[INSTRUCTIONS FOR THE TASK]:
The records follow. Transcribe only the lines from the line containing "Given: Focus the 快捷金额 quick amount field" through the end, both ends included, and leave out the pictures.

[DATA]:
++++++

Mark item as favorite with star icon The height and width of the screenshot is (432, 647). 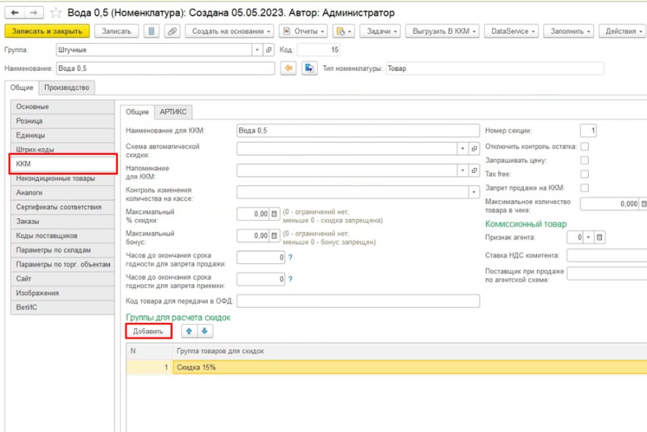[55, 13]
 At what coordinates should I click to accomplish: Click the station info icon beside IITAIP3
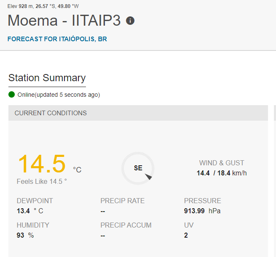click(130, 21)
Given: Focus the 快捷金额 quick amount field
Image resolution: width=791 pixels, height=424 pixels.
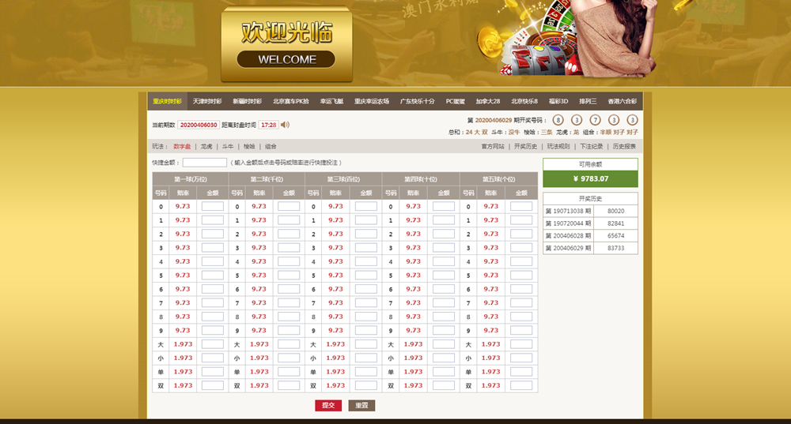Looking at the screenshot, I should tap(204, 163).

++++++

[OUTPUT OF THE TASK]:
Given: Focus the 快捷金额 quick amount field
Image resolution: width=791 pixels, height=424 pixels.
Looking at the screenshot, I should tap(204, 163).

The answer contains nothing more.